HAMILTON, Ohio - Hamilton High School National Honor Society members got back from spring break and went back to work recruiting donors for their Thursday, April 13 spring blood drive with the goal of keeping Community Blood Center in good supply during the Easter holiday weekend.
"Our biggest challenge was spring break," said NHS Advisor Madeleine DeHoff, who is in her second year teaching AP Government and U.S. History teacher at Hamilton, and her first as blood drive coordinator. The spring blood drive came just a week after spring break and Easter weekend followed the blood drive with no school on Good Friday.
"In the fall, our recruiting went right up to the blood drive. This month our recruiting effort was a little lower because of the kids on vacation." She noted that NHS had just completed its "Pennies for Pasta" fundraiser for the Leukemia & Lymphoma Society. "There are lots of moving pieces in the spring, that's for sure!"
Despite the challenges of the spring calendar Thursday's blood drive had more donors than the fall blood drive with 123 registrations, including 55 first-time donors and 78 donations. Hamilton's fall and spring blood drives combined for 231 donors, 127 first-time donors and 161 donations for 101 percent of the collection goals.
NHS President Erika Stauble helped organize an experienced group of junior and senior volunteers. "We run both blood drives and the fall went really well," said Erika. "We do a lot about the blood drive on our 'Blue TV' newscast and at lunch we do announcements on a microphone. We get a lot of people from that."

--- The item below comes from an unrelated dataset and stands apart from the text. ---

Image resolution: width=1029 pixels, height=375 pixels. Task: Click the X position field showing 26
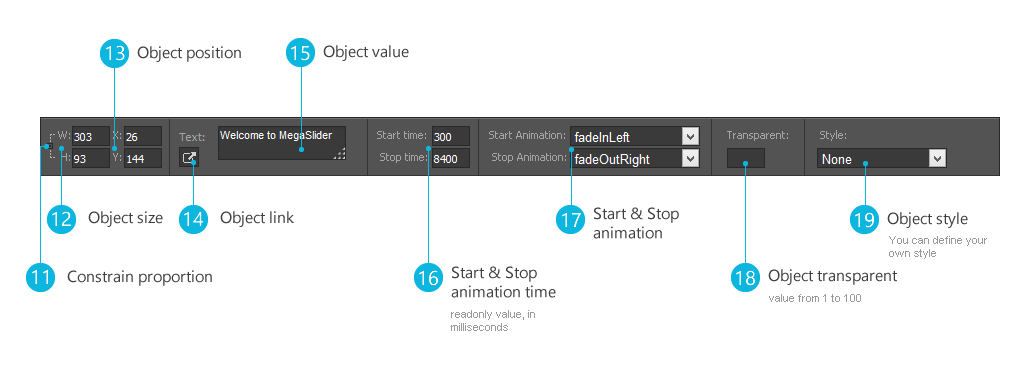142,137
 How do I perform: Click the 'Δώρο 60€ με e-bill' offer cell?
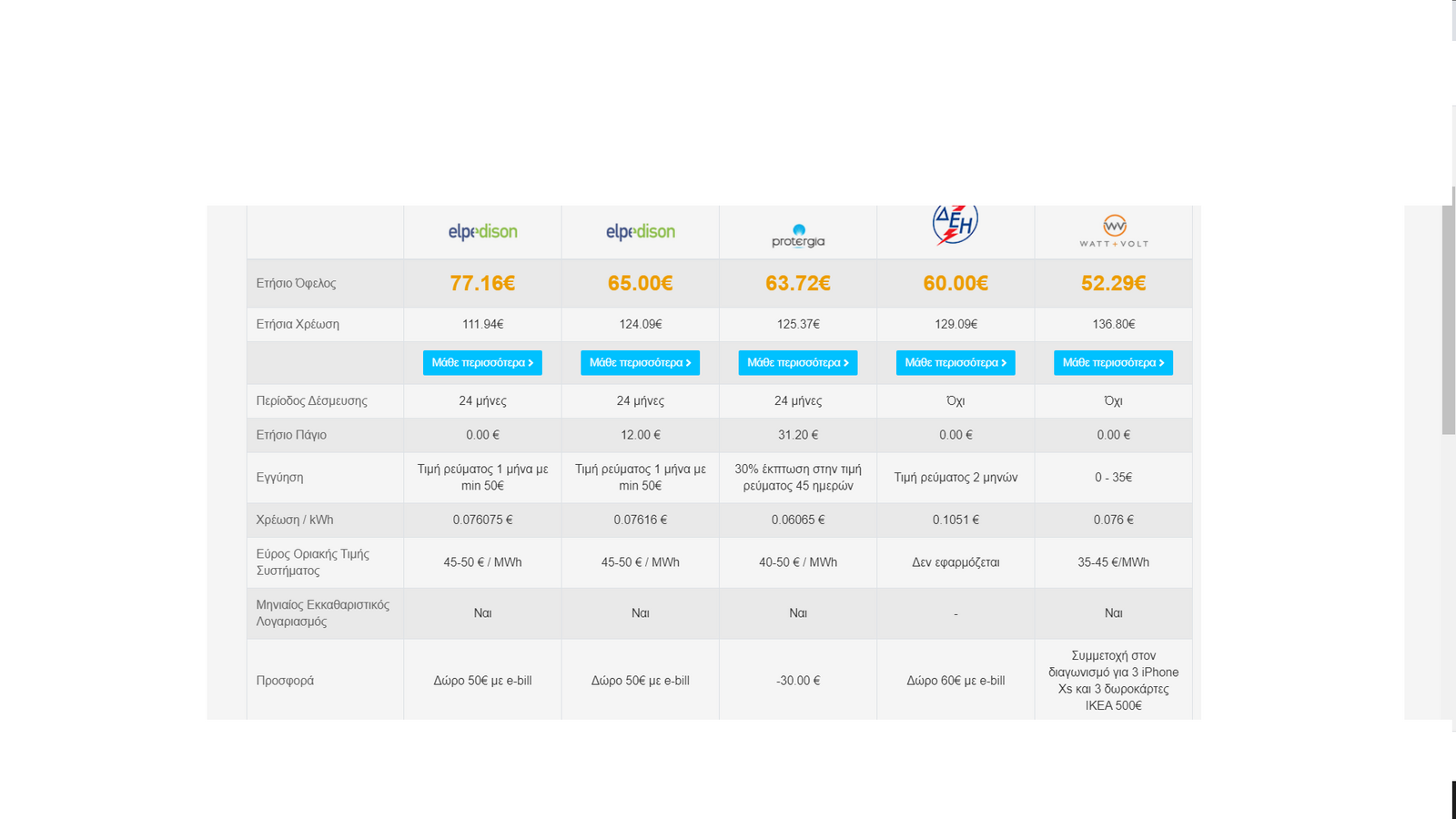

Twin brothers Alvin and Kelvin Mantey are senior NHS volunteers who kept up a lively banter with their classmates in the Donor Café. They grew up in Ghana with their mother and an older pair of siblings (that are also twins) while their father worked in Ohio. He would send money home and visit when he could. The family was finally reunited in Hamilton just three years ago and the twins quickly acclimated to life at Hamilton High.
"I guess we're altruistic," said Alvin, who plans to study psychology next year at the University of Cincinnati. "We want to help others when we can. We don't get a lot of time in school. This is a little opportunity to make a difference in our own way."
Senior Taylor Lewis believes giving blood is an important way to make a difference. She made her third lifetime donation at Thursday's blood drive, qualifying for CBC's Red Cord Honor program recognition at graduation.
"It's giving back to the community," said Taylor, who is member of the NJROTC and plans to enter the Marine Corps next fall. "We can replenish the blood in our bodies. Some people can't. My grandfather had leukemia and needed transfusions. He passed away."
Junior Jackie Betancourt made her first donation at Thursday's blood drive, and admitted that she had to muster up the courage to support the cause. "It's saving lives, no matter how much that scares me," she said. "That's motivation, I guess!"